Bahaya Esek-esek Online Sama dengan Narkoba, Pemerintah Harus Cepat Bertindak
Pemerintah diminta merespons cepat dan tepat dalam menyikapi ancaman yang muncul dari bisnis prostitusi melalui online atau media sosial.
Editor: Gusti Sawabi
Tribunnews.com, Jakarta - Pemerintah diminta merespons cepat dan tepat dalam menyikapi ancaman yang muncul dari bisnis prostitusi melalui online atau media sosial.
Bisnis hitam ini terus berkembang di Indonesia dan dianggap sama membahayakannya seperti peredaran narkoba.
"Penyalahgunaan media sosial untuk jasa layanan esek-esek nilai bahayanya tidak kalah dengan narkoba," kata Ketua Komisi I DPR, Mahfudz Siddiq, di Jakarta, Jumat (24/4/2015).
Mahfudz menuturkan, bahaya bisnis prostitusi melalui media sosial harus disadari sejalan dengan terungkapnya kasus pembunuhan Deudeuh Alfi Syahrin (26).
Magfudz mendesak Polri untuk lebih serius dalam menindak otak bisnis prostitusi online serta juga meminta Kementerian Komunikasi dan Informatika untuk memblokir semua layanan online yang menawarkan bisnis prostitusi.
Politisi PKS itu melanjutkan, kasus kematian Alfi ikut membongkar fakta tersembunyi tentang masifnya jasa layanan seks melalui media sosial. Ia memfokuskan perhatian pada banyaknya gadis remaja dan di bawah umur yang menjadi bagian, atau menjadi korban dari bisnis ilegal itu.
"Polri harus serius menegakkan hukum, Kemenkominfo juga punya tanggung jawab dalam membangun budaya internet sehat. Kedua institusi pemerintah ini tidak boleh lalai," ujarnya.

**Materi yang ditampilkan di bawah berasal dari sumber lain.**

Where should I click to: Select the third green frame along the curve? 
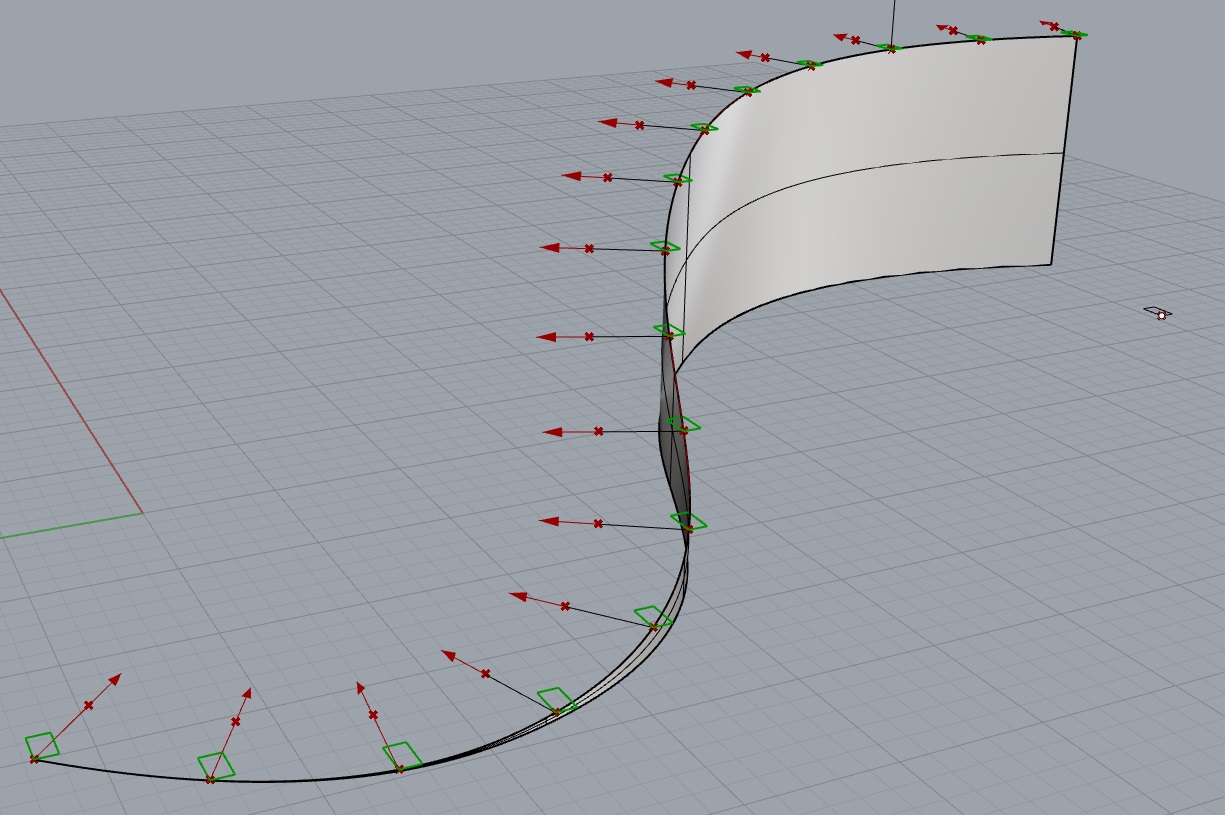click(x=402, y=756)
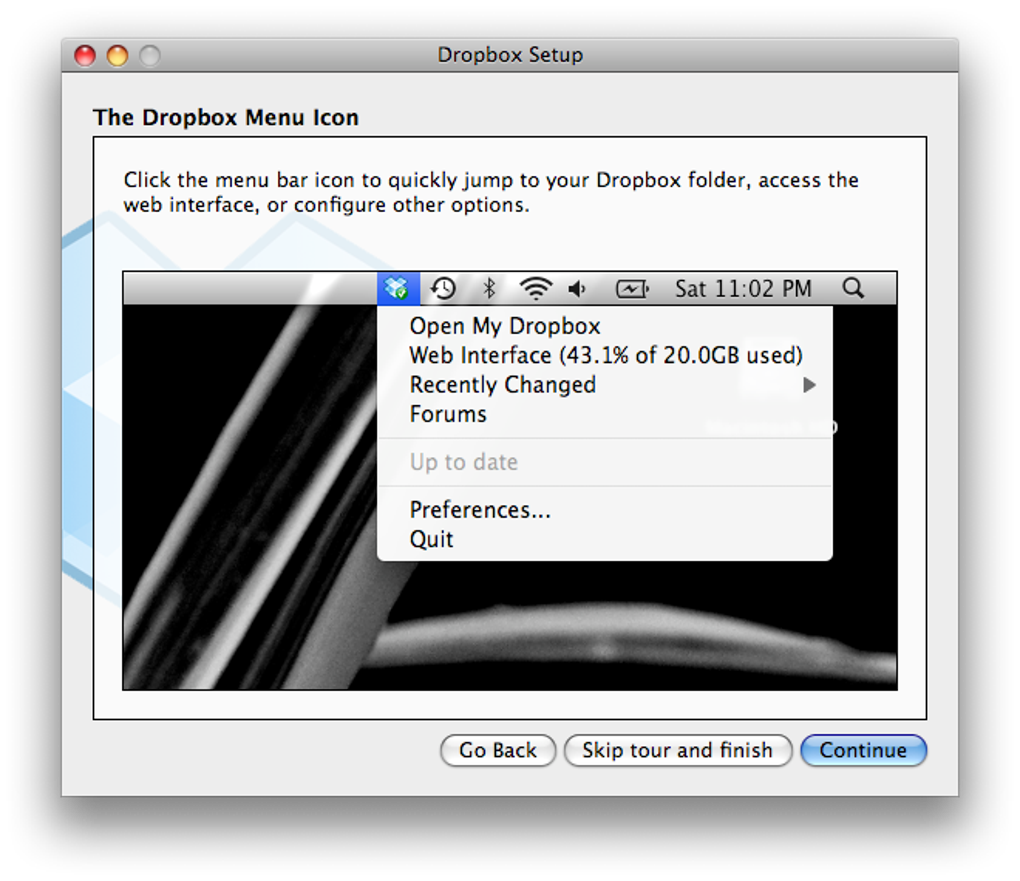This screenshot has width=1020, height=881.
Task: Click the Dropbox menu bar icon
Action: coord(398,288)
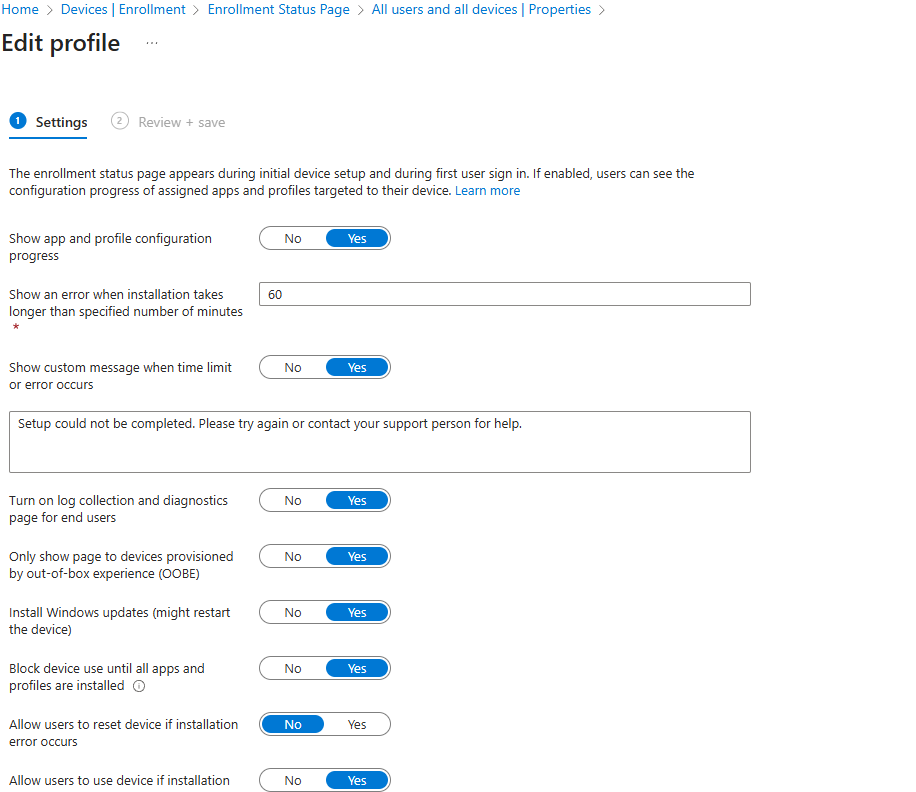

Selain itu, Mahfudz juga meminta media massa untuk berhati-hati dalam mengemas pemberitaan mengenai bisnis prostitusi online. Kesalahan dalam mengemas berita, kata Mahfudz, justru akan membuka informasi pada masyarakat luas untuk mengakses jasa-jasa tersebut.

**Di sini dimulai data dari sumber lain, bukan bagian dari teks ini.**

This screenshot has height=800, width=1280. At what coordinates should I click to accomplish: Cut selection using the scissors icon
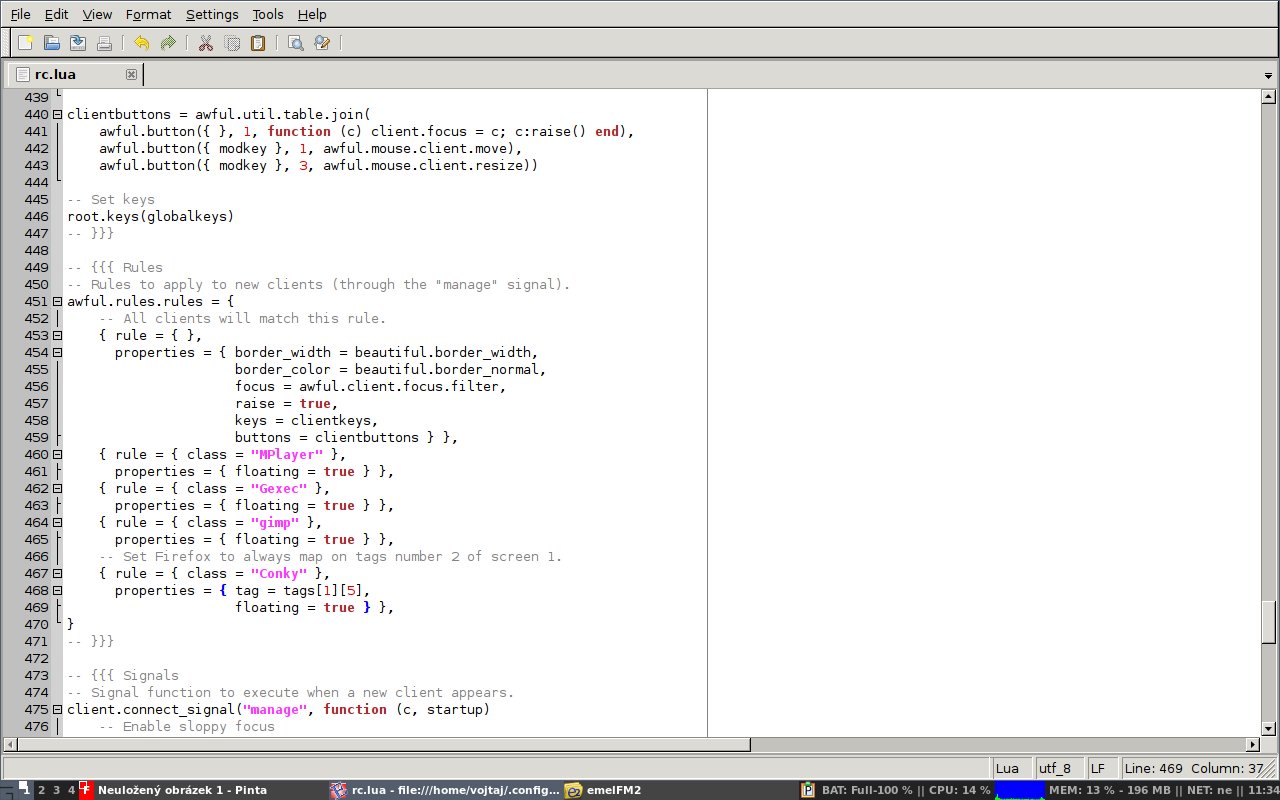[206, 43]
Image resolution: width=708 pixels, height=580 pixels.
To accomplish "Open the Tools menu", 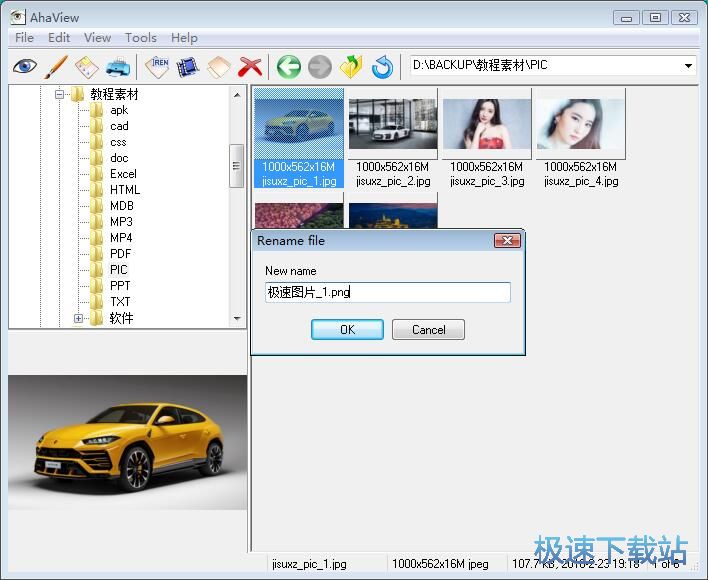I will pyautogui.click(x=140, y=37).
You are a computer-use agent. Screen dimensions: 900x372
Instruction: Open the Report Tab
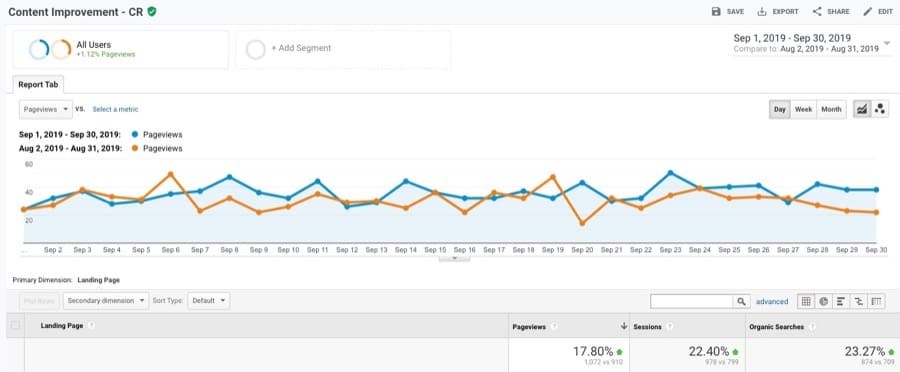point(38,84)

"Karena informasi tentang fakta ini juga bisa berdampak negatif," ucapnya.
Secara terpisah, Koordinator Bidang Pengawasan Isi Siaran, Komisi Penyiaran Indonesia (KPI) Pusat, Agatha Lily, menuturkan bahwa KPI menemukan sejumlah muatan yang tidak etis untuk diberitakan terkait praktik prostitusi online. Dalam hal ini, KPI mendorong agar pemberitaan mengenai bisnis prostitusi tidak disiarkan terlalu detail.
"Bahkan terdapat media yang menampilkan contoh pemasaran PSK melalui media sosial dengan kata-kata yang sangat vulgar," ucap Agatha.

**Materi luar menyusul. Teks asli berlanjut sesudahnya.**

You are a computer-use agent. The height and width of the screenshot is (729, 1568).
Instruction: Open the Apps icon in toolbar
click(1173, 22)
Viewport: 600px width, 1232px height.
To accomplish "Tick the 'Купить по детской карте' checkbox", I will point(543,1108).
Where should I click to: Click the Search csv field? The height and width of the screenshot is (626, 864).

Ia mengaku memahami fungsi media massa dalam melakukan kontrol sosial. Tetapi untuk pemberitaan kasus prostitusi, Agatha berharap media massa dapat lebih mengemasnya secara bijaksana. Selain itu, masyarakat juga ia dorong untuk ikut mengawasi konsumsi tayangan media massa minimal dalam keluarganya sendiri.
"Mengupas praktik prostitusi secara detail dapat menyebabkan masyarakat mencontoh perilaku yang tidak baik," ungkapnya.